Tentative topics for the PhD thesis

a. Time series explainability in the context of Big Data.

There have been various efforts to develop model-agnostic methodologies that offer explicability or interpretability in the context of black-box models. While several attempts have been made to adapt these model-agnostic techniques for time series analysis, there remains a significant research gap in the domain of multivariate time series, particularly within the purview of Deep Learning models. Specifically, classification and regression tasks involving multivariate time series data are commonly addressed using convolutional neural networks (CNNs), recurrent neural networks (RNNs), or, to a lesser extent, transformers due to their versatility in handling multiple time series and incorporating exogenous variables (numerical or categorical). However, the flexibility of these methods often hinders the extraction of meaningful explanations, leaving practitioners to rely on techniques adapted from computer vision literature, with uncertain applicability to time series. This thesis proposes a comprehensive investigation and implementation of novel methodologies that can be applied to multivariate time series data within the context of Deep Learning models. The overarching objective is to enhance our understanding of the data and the underlying learning processes of the model, thereby facilitating improved classification and regression outcomes.

In particular, the research of this thesis aims to explore:

• Explainability for multivariate time series tasks with CNNs, RNNs, and

Transformers: This involves developing techniques to elucidate the decision-making process of these models when applied to multivariate time series data.

• Inherent techniques from different Deep Learning architectures: This entails identifying and leveraging intrinsic properties of CNNs, RNNs, and Transformers to extract interpretability directly from the model architecture.
• Agnostic methods for any Deep Learning architecture: This aims to develop model-agnostic approaches that can be applied to a wide range of Deep Learning models, regardless of their specific architecture.
• Explainability in the context of generative models (diffusion models).
• Explainability in new architectures like Structured State Space Models.

b. EEG data: Contributions of Functional Data Analysis and IML.

Electroencephalograms (EEG) are recorded as long multivariate time series data with spatially dependent components (nearby electrodes produce more similar time series than those that are far from each other). The use of predictive machine learning models is increasingly common in this field, as it allows neuroscientists to make predictions about future behavior based on learned patterns from brain data, with minimal human inference. Additionally, functional data analysis (FDA) is a potential way to model these data, both on the time and frequency scales.

The specific research steps in this proposal are the following:

• To explore the potential contribution of interpretable machine learning (IML) for the understanding of the neural basis of cognition. Specifically, the proposal is to consider benchmark EEG datasets for which non-interpretable machine learning models have good performance, and then to adapt interpretability tools to this specific kind of data.
• To transform EEG data into functional data, enabling new forms of analysis.

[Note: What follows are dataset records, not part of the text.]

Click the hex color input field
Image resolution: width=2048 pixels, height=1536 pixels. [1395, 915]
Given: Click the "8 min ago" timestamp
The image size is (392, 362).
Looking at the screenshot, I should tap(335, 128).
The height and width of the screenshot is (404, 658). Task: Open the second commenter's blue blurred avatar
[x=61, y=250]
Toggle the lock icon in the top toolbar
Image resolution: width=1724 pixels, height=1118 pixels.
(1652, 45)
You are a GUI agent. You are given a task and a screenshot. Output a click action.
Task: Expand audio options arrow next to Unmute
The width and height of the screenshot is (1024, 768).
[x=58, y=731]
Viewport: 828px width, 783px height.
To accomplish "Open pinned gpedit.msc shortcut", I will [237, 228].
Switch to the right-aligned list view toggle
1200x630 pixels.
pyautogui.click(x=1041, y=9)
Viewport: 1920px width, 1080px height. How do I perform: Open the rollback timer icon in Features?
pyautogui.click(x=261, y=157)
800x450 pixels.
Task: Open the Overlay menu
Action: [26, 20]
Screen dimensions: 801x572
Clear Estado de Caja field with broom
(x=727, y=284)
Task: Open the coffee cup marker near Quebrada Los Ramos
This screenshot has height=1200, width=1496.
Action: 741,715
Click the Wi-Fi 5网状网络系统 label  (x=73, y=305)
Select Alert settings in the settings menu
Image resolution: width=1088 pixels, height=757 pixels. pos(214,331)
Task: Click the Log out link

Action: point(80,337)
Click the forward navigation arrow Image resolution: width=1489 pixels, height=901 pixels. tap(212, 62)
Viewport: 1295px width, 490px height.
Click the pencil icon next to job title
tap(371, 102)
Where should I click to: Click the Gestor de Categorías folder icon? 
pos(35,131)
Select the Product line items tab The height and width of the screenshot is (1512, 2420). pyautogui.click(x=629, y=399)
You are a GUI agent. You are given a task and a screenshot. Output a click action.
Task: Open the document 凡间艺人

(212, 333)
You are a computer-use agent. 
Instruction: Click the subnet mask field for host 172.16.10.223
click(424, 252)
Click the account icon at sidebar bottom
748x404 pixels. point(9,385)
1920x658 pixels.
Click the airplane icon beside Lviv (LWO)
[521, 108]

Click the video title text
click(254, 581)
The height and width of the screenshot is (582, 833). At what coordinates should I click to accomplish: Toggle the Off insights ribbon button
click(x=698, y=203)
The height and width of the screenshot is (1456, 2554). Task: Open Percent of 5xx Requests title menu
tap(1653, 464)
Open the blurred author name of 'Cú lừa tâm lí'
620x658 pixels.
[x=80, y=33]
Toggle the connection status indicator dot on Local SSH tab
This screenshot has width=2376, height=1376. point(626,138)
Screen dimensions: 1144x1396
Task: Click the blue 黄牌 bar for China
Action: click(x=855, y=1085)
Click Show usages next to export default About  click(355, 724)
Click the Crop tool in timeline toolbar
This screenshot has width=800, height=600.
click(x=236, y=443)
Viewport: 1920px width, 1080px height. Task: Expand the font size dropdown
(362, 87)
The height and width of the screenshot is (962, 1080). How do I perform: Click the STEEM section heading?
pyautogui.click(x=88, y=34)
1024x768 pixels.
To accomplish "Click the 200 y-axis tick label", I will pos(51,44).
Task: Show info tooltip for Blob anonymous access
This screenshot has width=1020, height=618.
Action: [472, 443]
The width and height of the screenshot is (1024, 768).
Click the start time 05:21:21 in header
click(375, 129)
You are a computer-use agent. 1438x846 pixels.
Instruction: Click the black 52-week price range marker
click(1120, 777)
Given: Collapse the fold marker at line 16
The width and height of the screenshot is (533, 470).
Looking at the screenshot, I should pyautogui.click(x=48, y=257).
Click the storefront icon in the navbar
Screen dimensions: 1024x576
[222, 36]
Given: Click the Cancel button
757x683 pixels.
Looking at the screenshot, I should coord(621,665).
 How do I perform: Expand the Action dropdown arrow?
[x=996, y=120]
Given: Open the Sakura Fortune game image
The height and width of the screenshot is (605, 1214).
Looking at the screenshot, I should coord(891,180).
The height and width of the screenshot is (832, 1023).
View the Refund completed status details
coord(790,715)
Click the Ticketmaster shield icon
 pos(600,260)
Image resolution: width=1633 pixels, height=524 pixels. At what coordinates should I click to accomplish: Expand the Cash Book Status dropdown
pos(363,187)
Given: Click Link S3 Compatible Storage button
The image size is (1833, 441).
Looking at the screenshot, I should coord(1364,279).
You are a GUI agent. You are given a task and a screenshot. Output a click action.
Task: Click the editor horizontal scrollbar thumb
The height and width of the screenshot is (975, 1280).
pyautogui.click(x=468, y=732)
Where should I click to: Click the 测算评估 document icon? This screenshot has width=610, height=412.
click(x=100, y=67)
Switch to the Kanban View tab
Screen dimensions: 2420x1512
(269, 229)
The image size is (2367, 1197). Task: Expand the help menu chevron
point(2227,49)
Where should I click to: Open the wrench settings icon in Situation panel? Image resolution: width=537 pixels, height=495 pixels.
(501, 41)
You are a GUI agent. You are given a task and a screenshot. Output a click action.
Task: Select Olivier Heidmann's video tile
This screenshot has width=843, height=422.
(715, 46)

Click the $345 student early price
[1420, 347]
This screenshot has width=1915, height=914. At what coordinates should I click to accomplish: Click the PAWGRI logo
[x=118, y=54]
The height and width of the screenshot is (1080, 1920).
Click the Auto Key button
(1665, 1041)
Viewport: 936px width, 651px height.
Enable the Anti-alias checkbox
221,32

This approach can be done in different ways. Raw EEG data can be transformed into smoother functional data by truncation of a basis expansion. This way, FDA allows us to investigate the variation of the signal and to decompose the data into different modes of variation. Alternatively, EEG data can be analyzed in the frequency domain by means of the estimated spectral density - a functional representation of an observed EEG that can be seen directly as a functional data.
• To design an experimental phase of EEG data collection that will allow to explore the limits of the methods used. The goal is to obtain our own experimental EEG data in the context of a cognitive task and then analyze them using the methods developed in previous chapter of the thesis. In particular, this objective aims to further understand the neural basis of cognitive load.

c. Non-linear dimensionality reduction methods for Big Data.

In the era of big data, modern machines and systems increasingly incorporate multiple sensors that automatically monitor their operation, resulting in large, high-dimensional, and highly interdependent data sets. The problem of dimensionality reduction is crucial in this context. Classical dimensionality techniques are Principal Component Analysis (PCA, working on an n x p data matrix) and Multidimensional Scaling (MDS, working on an n x n distance matrix between individuals). Both methods fail to describe well the data set when the data are distributed around a low-dimensional non-linear manifold embedded into a high dimensional space. There exist several non-linear extensions of PCA and MDS: principal curves, local MDS, isomap, t-SNE or UMAP, among others. These methods (except principal curves) use an n x n distance matrix, implying memory and computing time problems for large sample size n.

The specific research steps in this proposal are the following:

• To propose versions of distance-based non-linear dimensionality reduction methods that could deal with large datasets in moderate times with no memory problems. In previous publications, members of the research group have explored six different strategies to apply MDS to very large datasets. We conjecture that only two of them could be adapted to the non-linear methods, because the other 4 ways rely heavily on the classical metric scaling solution to the MDS problem.
• To apply our proposals to a massive data set coming from sensor-equipped structures. This point is related to the field of Structural Health Monitoring (SHM: checking the correct behavior of engineering structures and determining if any type of maintenance is required), where we have some experience.

To explore the possibility of performing through a neural network approach by using the autoencoder architecture. Furthermore, the potential of neural networks to handle nonlinear relationships suggests the possibility of developing nonlinear variants of MDS using autoencoders.